VCSO currently has three armored tactical rescue vehicles, two being MRAP’s that were provided to VCSO by the federal government. Sheriff Chitwood’s argument to council members before their vote of approval was that these two vehicles can be taken back by the Federal Government as they did back in 2015 when the Sheriff’s Office had to return two surplus military vehicles to Washington.

 

While it seemed some councilmembers were reluctant to approve the purchases, Councilwoman Girtman asked if there was anyone in the audience to discuss on behalf of the Sheriff’s Office. Sheriff Chitwood took to the podium and explained his forward-thinking process.

 

After discussion and debate, a unanimous vote for approving the Critical purchases sought by the Sheriff’s office passed.

 

As such, Sheriff Chitwood released the following statement Wednesday on the Council’s Decision:

 

“I want to thank the Volusia County Council for approving the equipment we need to protect our deputies and our communities.

 

Here’s what was approved this week:

 

  • The next generation of body camera technology (TASER 7), with more cameras and more capabilities ($2.3 million over 5 years). This includes technology that will automatically activate a deputy’s camera, and the cameras of others in the area, anytime a firearm is pulled from its holster or a Taser is used.

 

  • All the technology, licensing and support that will allow us to upgrade our Computer-Aided Dispatch (CAD) system and Records Management System, which is the crucial infrastructure that allows all of us to do our jobs ($4.4 million).
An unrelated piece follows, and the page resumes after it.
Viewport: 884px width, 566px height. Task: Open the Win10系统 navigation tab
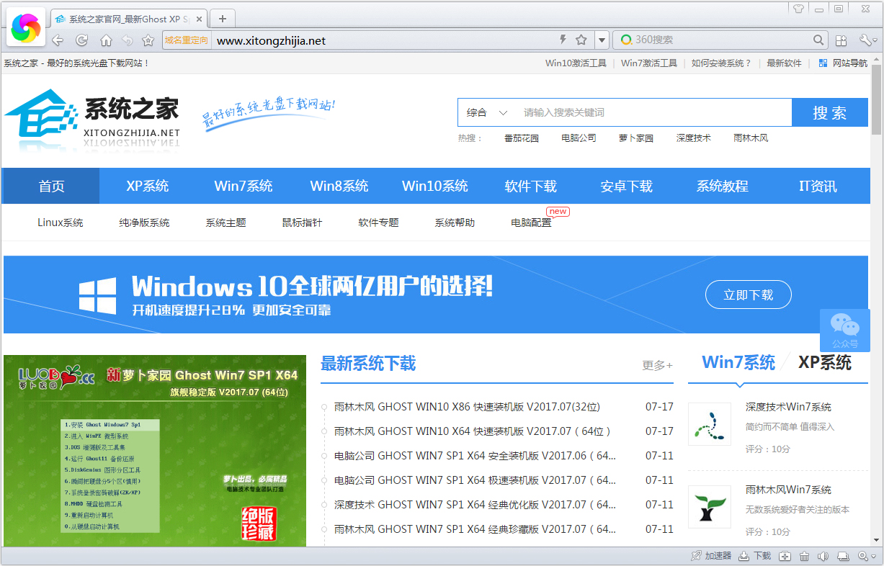pos(434,187)
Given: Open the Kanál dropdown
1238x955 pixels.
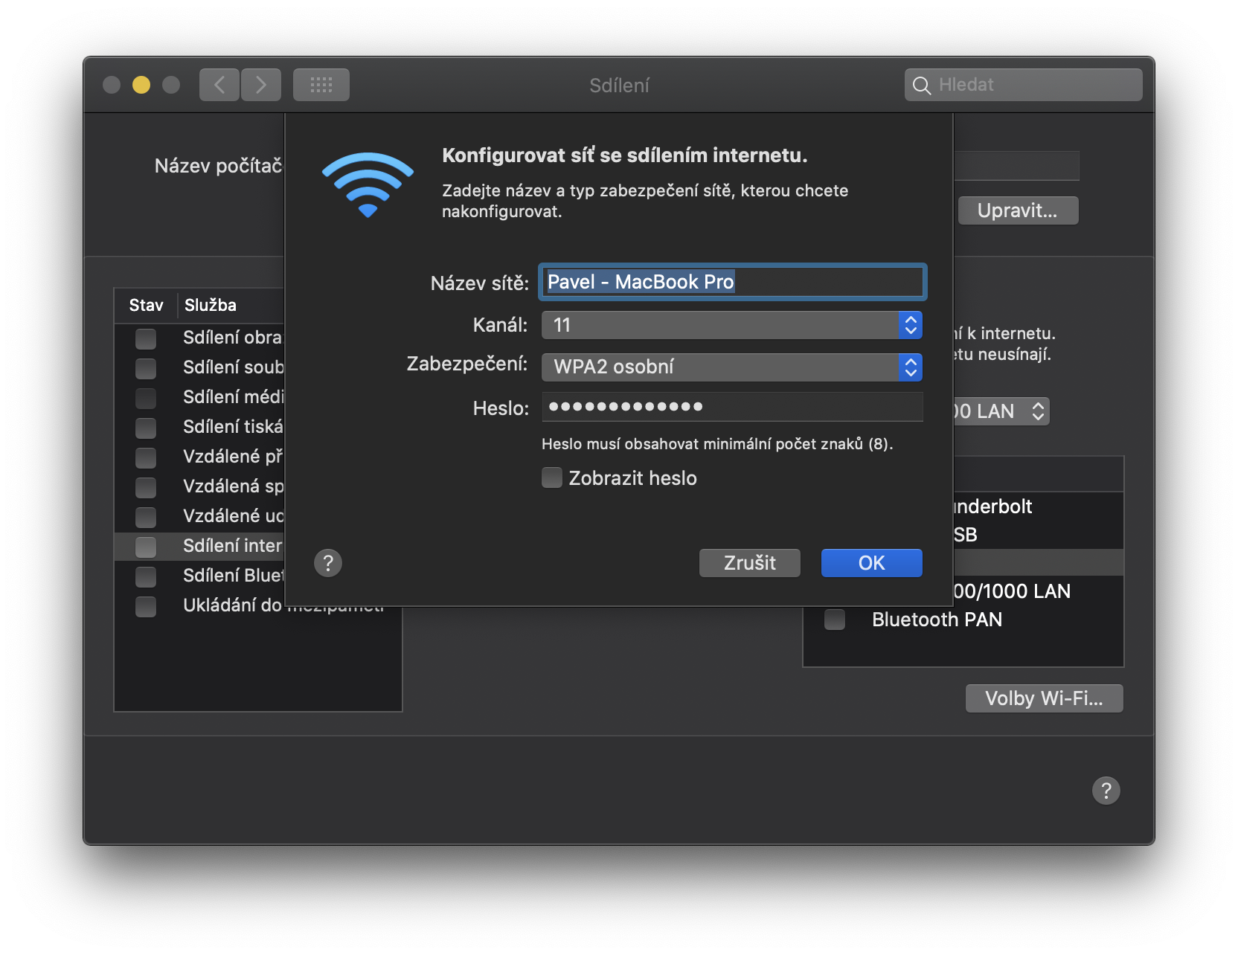Looking at the screenshot, I should point(731,325).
Our current CAD system was purchased in 2002, and support for it is being phased out. More than 30 local public safety organizations rely on this technology.

 

  • A trade-in of our current .40 caliber Glock handguns, some of which are 20 years old, in exchange for new 9mm Glock handguns ($134,184). These are the new standard used by the FBI and other major law enforcement organizations around the country.

 

  • Ammunition to continue firearms training for our deputies ($117,850).

 

  • A new Bearcat armored tactical rescue vehicle ($337,650) that will save lives when called upon. This was the only purchase request that was questioned, so I showed up to defend it and explain exactly why this equipment is needed.

 

The Sheriff’s Office currently has three armored tactical rescue vehicles, two of which are MRAPs that were provided to us by the federal government in the past for about $1,200 each. Here’s the reality: Those MRAPs can be taken away, which is what happened in 2015 when the Sheriff’s Office had to return two surplus military vehicles to Washington. We have to be prepared for that to happen again in the future. If we have to return 2 vehicles, without action, we would be down to 1, in a county that’s the size of Rhode Island, and home to 550,000 people and growing.

 

I know the critics say this is “militarizing the police” or going to war with our community. That’s just not true. Adding a Bearcat doesn’t change anything about our approach to community policing. These vehicles are used to PROTECT deputies and civilians in hostile situations with armed subjects, and to rescue people in all kinds of potentially dangerous conditions. The Sheriff’s Office has even used the Bearcat as an ambulance during a hurricane. When a tornado tears through our community, as it just did a month ago in DeLand, or when wildfires threaten our area, what kind of vehicle do you want ready to respond to your neighborhood?

 

For me, this was not a political decision. It was a practical one. If we wait and see if a future administration will take back the surplus equipment provided to us, then we’ll be way behind. The Bearcat we just ordered will take months to build and deliver. If we wait until every other agency in America is placing orders to replace recalled equipment, then we’ll be waiting in line for years.

 

The purchases approved this week are smart, forward-thinking ways to protect the lives of our deputies and the people they serve. We have been making prudent, fiscally conservative decisions for years in order to be able to make these purchases. They’re all within our budget. We’re forecast to come in $6.7 million under budget this year, and about $20 million under budget over the past 4 years. We are putting our money into programs and equipment that will make Volusia County a safer place for everyone.”